==== TEXTO SELECCIONADO
CAPÍTULO 1
“¿Otra vez vamos a revivir aquel infierno?”
Cuando Itziar se dispone a traspasar la puerta que da acceso a los restos de la antigua maternidad de Peña Grande, en Madrid, retrocede 48 años en el tiempo. Nada más dejar atrás los pasillos del instituto que ahora ocupa el recinto, empieza a reconocer los frisos de las paredes y los suelos que fregaba de rodillas a diario, hasta el mismo día que dio a luz entre insultos. Tampoco olvida el rincón donde cada domingo la exponían a una decena de hombres que revisaban su cuerpo y sus dientes para llevársela a casa, a cambio de un módico precio.
Como miles de mujeres, Itziar del Santo pasó su embarazo en el internado para embarazadas de Peña Grande, un centro franquista, garante de la moral católica, que tenía recluidas a adolescentes embarazadas de familias sin recursos o repudiadas de toda la geografía española. Bajo un régimen carcelario, mujeres como Itziar, María Ángeles, Isabel, María, Dolores o Ana, sufrieron las humillaciones diarias y la explotación a que las monjas de las Cruzadas Evangélicas las sometieron, dueñas de su tutela.
Este centro, el único con esta labor en España, sobrevivió a la dictadura franquista y se mantuvo abierto desde 1960 hasta 1984. Sus prácticas, sin embargo, no cambiaron. Los testimonios de quienes por allí pasaron, y los crímenes que acogieron, como el robo de bebés, aún resuenan en el oscurantismo de esta maternidad años después de su clausura.
========
==== MATERIAL PROPORCIONADO
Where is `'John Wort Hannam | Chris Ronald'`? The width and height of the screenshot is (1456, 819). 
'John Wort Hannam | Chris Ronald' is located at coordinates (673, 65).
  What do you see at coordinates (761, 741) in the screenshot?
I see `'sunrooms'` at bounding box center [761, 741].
========
CONSIGNA 1 => De acuerdo con el texto sobre la maternidad de Peña Grande, ¿durante qué años permaneció abierto el centro?
CONSIGNA 2 => Resume en dos oraciones el texto sobre la maternidad de Peña Grande.
CONSIGNA 3 => Retoma el texto sobre la maternidad de Peña Grande y continúalo a partir de su última oración.

RESPUESTA ESPERADA 1 => Desde 1960 hasta 1984.

RESPUESTA ESPERADA 2 => La maternidad de Peña Grande, en Madrid, fue un internado franquista donde miles de adolescentes embarazadas, de familias sin recursos o repudiadas, vivieron recluidas bajo un régimen carcelario y sufrieron humillaciones y explotación a manos de las monjas de las Cruzadas Evangélicas. El centro funcionó de 1960 a 1984 sin cambiar sus prácticas, y los testimonios y crímenes como el robo de bebés aún resuenan años después de su clausura.

RESPUESTA ESPERADA 3 =>
María Ángeles Martínez
ESCUCHA ESTE TESTIMONIO
María Ángeles Martínez conserva pocos recuerdos de los meses que pasó en Peña Grande, pero enseguida reconoce las rejas que aún protegen las ventanas del reconvertido centro de Secundaria en el barrio del mismo nombre. “Entré con 19 años, en agosto de 1975. Era huérfana y me acababa de quedar embarazada, así que mi cuñada, que quería deshacerse de mí, me dijo 'vístete que nos vamos', y sin saber a dónde iba, me trajo aquí”. Ella no lo sabía entonces, pero la persona que le dio la bienvenida, sor María, se haría célebre décadas después por el escándalo de los niños robados.
“Aquí no había un cementerio legal. Esos niños están enterrados ilegalmente, ¿dónde está su legajo de aborto? ¿Dónde está su partida de nacimiento?”
Desde que superaban el umbral de entrada, y durante todo el tiempo que vivían allí, las presiones para dar en adopción a sus hijos eran constantes en todas las adolescentes —y niñas— que internaban en Peña Grande. “Me decían que qué iba a hacer yo con una hija, cómo la iba a dar de comer, si me habían echado de casa, si era una desgraciada, y ella iba a serlo también”, recuerda Itziar, que entró en 1970 con 19 años recién cumplidos. En lo que queda del paritorio, ahora colonizado por excrementos de palomas, rememora el día en que dio a luz a su hija. “Estaba en la sala de dilatación, y con media cabeza ya fuera me dijeron que tenía que ir andando sola hasta el paritorio y subirme al potro. Fui con todo el cuidado, pero nació con la cabeza apepinada. Cuando lo vieron, dejaron de insistirme para dársela. Creo que por eso no perdí a mi hija”.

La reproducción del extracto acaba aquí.